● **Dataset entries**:
=====

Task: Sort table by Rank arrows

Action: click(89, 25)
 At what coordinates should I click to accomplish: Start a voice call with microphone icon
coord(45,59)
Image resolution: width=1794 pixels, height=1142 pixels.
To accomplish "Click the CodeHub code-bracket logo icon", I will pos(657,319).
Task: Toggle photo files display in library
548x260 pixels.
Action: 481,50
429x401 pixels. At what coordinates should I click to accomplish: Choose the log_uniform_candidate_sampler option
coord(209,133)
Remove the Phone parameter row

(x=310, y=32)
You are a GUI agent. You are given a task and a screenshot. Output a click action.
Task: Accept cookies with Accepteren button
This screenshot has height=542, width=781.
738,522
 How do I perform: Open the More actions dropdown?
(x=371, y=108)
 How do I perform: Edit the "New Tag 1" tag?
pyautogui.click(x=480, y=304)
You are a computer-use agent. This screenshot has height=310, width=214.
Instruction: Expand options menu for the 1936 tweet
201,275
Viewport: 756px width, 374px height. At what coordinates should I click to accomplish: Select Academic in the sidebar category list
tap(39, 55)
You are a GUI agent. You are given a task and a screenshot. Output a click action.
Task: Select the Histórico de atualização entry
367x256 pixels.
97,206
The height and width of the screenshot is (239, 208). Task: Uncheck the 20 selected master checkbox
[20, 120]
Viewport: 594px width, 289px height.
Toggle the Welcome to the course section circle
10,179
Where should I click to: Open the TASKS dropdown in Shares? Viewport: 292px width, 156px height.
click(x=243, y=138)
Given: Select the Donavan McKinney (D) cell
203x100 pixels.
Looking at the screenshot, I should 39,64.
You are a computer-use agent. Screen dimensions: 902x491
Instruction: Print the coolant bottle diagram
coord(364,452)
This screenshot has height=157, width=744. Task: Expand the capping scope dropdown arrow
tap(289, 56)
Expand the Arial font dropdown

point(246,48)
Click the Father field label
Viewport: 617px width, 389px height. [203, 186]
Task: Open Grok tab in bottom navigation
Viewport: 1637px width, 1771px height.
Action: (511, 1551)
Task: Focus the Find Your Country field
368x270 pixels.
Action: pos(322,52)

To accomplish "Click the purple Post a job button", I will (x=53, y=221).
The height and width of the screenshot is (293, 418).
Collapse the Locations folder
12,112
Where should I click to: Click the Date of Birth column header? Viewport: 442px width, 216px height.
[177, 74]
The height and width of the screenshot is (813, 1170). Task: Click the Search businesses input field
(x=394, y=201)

=====

● **TO DO**:
The answer is the line containing "Viewport: 1637px width, 1771px height." together with every line after it in the records, repeated exactly and with nothing else.

● **EXERCISE SOLUTION**:
Viewport: 1637px width, 1771px height.
Action: (511, 1551)
Task: Focus the Find Your Country field
368x270 pixels.
Action: pos(322,52)

To accomplish "Click the purple Post a job button", I will (x=53, y=221).
The height and width of the screenshot is (293, 418).
Collapse the Locations folder
12,112
Where should I click to: Click the Date of Birth column header? Viewport: 442px width, 216px height.
[177, 74]
The height and width of the screenshot is (813, 1170). Task: Click the Search businesses input field
(x=394, y=201)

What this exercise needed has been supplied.